C’est un très gros livre qu’on lit très vite. Pourquoi ? Parce qu’il est écrit, comme on dit, « à la manière d’un roman policier ». Ameisen mène une investigation minutieuse jusqu’aux sources de sa propre science. Il est médecin. Spécialisé dans l’immunologie, il s’intéresse aux mécanismes de notre système de défense, en un mot de notre survie. Or, aucune des découvertes récentes dans le domaine de la génétique, de l’immunologie, ou dans l’ensemble de la recherche en biologie, n’aurait été possible dans les lumières que Darwin a jetées sur nos origines, et sur la logique à l’œuvre dans la transformation perpétuelle du vivant.
Mais il y a autre chose dans le livre d’Ameisen, qui propulse le lecteur en avant. Comme un emportement dans l’écriture. Une forme d’impatience qui traverse le récit raisonné, qui le tourmente et l’anime de l’intérieur.

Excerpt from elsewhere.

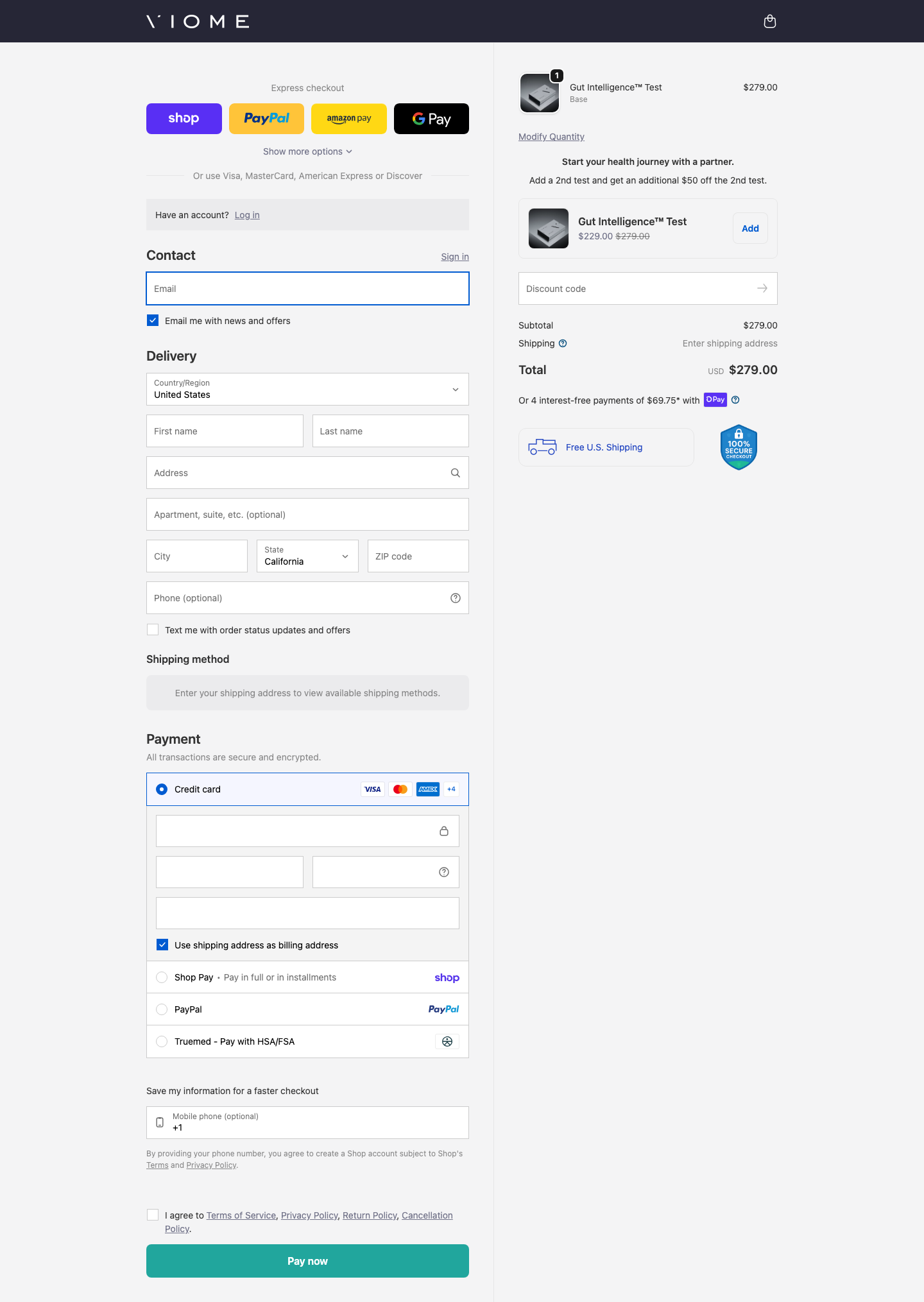Click the Modify Quantity link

De manière simple et élégante, le récit se développe le long de deux lignes spiralées. Un aspect du livre est une enquête savante qui remonte aux origines de la pensée scientifique, un autre est une quête personnelle aux origines du désir de savoir, du désir de chercher. Le récit scientifique est passionnant. Quelles étaient les lectures de Darwin ? Que pouvait-il savoir ? Que cherchait-il ? Qu’espérait-il trouver ? Tapis derrière l’épaule de l’auteur de L’Origine des espèces, lisant à la fois avec les yeux d’un naturaliste éclairé du milieu du XIXe siècle et ceux d’un chercheur du XXIe siècle, nous prenons part à cette histoire faite d’innombrables histoires, et écrite naturellement, comme une généalogie. Épicure donne la main à Lucrèce, il lui murmure que ce qui paraît fixe procède d’une illusion ; David Hume fait une entrée fracassante et détruit un autre mirage. Voici Linné, le grand ordonnateur du vivant, qui achève le classement d’Aristote et de tout le Moyen Âge. Voici Buffon, puis Cuvier et Geoffroy Saint-Hilaire, et surtout Lamarck, le grand rival.

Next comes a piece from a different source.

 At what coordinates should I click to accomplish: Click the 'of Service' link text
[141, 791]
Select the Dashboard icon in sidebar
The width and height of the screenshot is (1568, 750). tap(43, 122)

Fidèle à l’enseignement de Darwin, Ameisen ne sépare pas le temps du temps, il plonge son regard « loin dans le passé et loin dans l’avenir ». Obéissant de même aux préceptes de Celan cités en exergue, il ne « sépare pas le non du oui ». Les traîtres eugénistes comme Galton sont là et le fidèle Huxley aussi, et la fête se prolonge jusqu’à nos jours. Pour cette célébration, le temps et l’espace sont abolis, les frontières entre les disciplines aussi.
Un appel à l’humilité
Ameisen rappelle ce que Darwin doit à Adam Smith, à Malthus. Il souligne aussi que cette histoire est faire de pertes, d’erreurs, d’oublis, de vides, d’illusions obstinées, d’aveuglement et d’indifférence. Songez qu’il ne manquait à Darwin, pour compléter son explication de l’évolution, que la seule connaissance des mécanismes de l’hérédité. Or, du vivant de Darwin, un moine dans une petite ville de Moravie y était parvenu. On retrouvera le tiré à part de la publication discrète de Mendel, avec ses pages non encore détachées, dans la bibliothèque de Darwin. Il ne l’avait jamais lu.

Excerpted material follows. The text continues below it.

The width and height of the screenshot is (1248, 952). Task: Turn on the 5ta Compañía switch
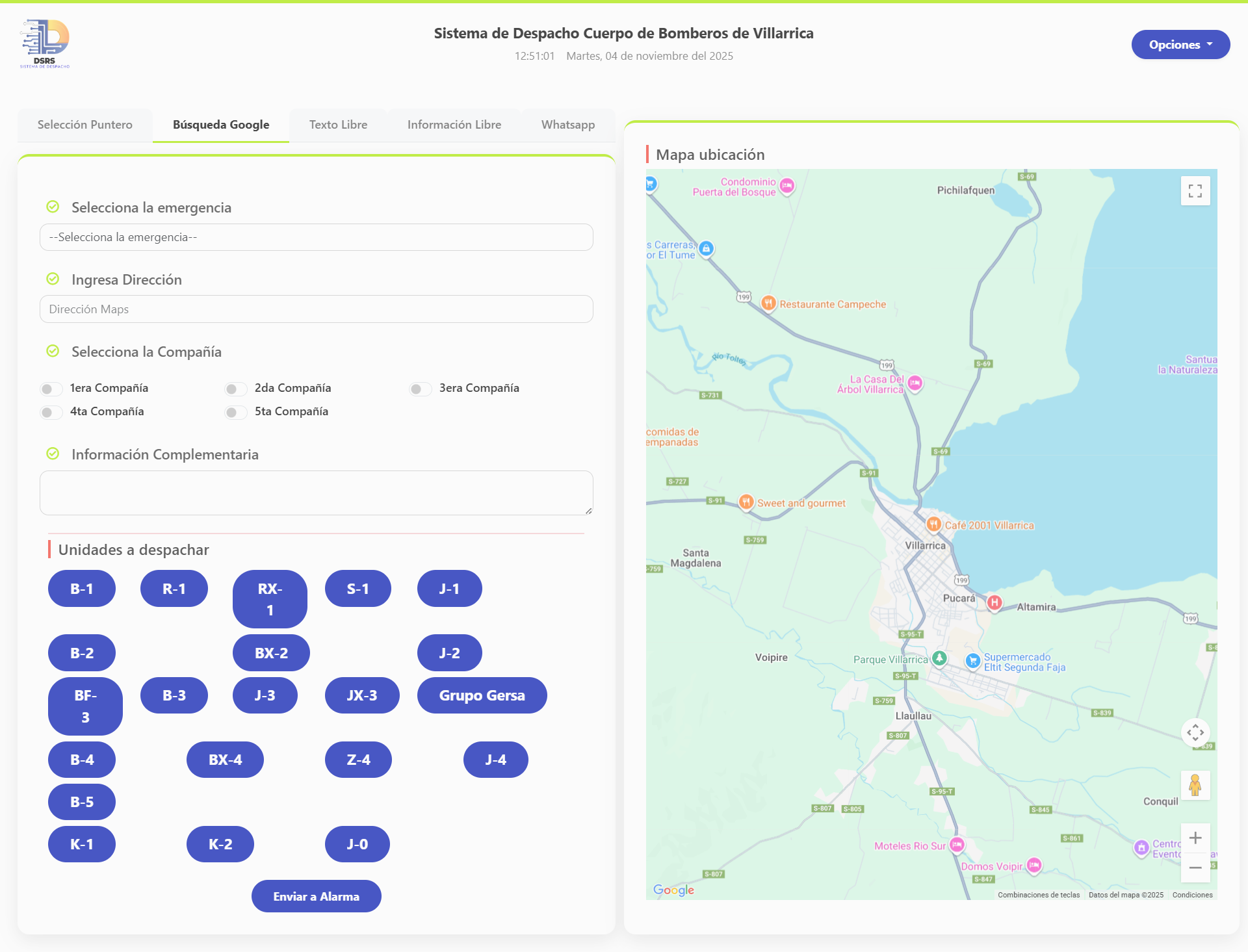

Les lecteurs de Gould ou de Dawkins ne trouveront pas chez Ameisen les accents quelque peu grinçants des partisans contemporains du darwinisme. S’il repousse Dieu, c’est d’une manière tranquille, laquelle n’aurait pas déplu à Henri de Lubac. Ne congédiant pas la question de Dieu vers un ailleurs de la science, Ameisen déplace la science à l’écart de Dieu, où elle fait mieux son travail. Il reste qu’un émerveillement subsiste, renouvelé par cette libération même. Dans la lumière et les ombres n’est pas autre chose qu’un appel à l’humilité. « Nous savons la forme qu’a prise ce que nous appelons la vie sur notre planète, mais nous ne savons pas ce qu’est la vie – les formes qu’elle pourrait prendre, et les seuils à partir desquels elle pourrait émerger. Comment la vie a-t-elle pu, comment peut-elle émerger de la matière ? Comment la conscience, les émotions, le souci pour autrui ont-ils pu émerger à partir de réseaux de cellules nerveuses qui se construisent dans un corps plongé dans son environnement ? » Aujourd’hui, le mystère des mystères, pour les héritiers les plus éclairés de Darwin, ce n’est plus l’origine des espèces, mais celle de la vie et de la conscience.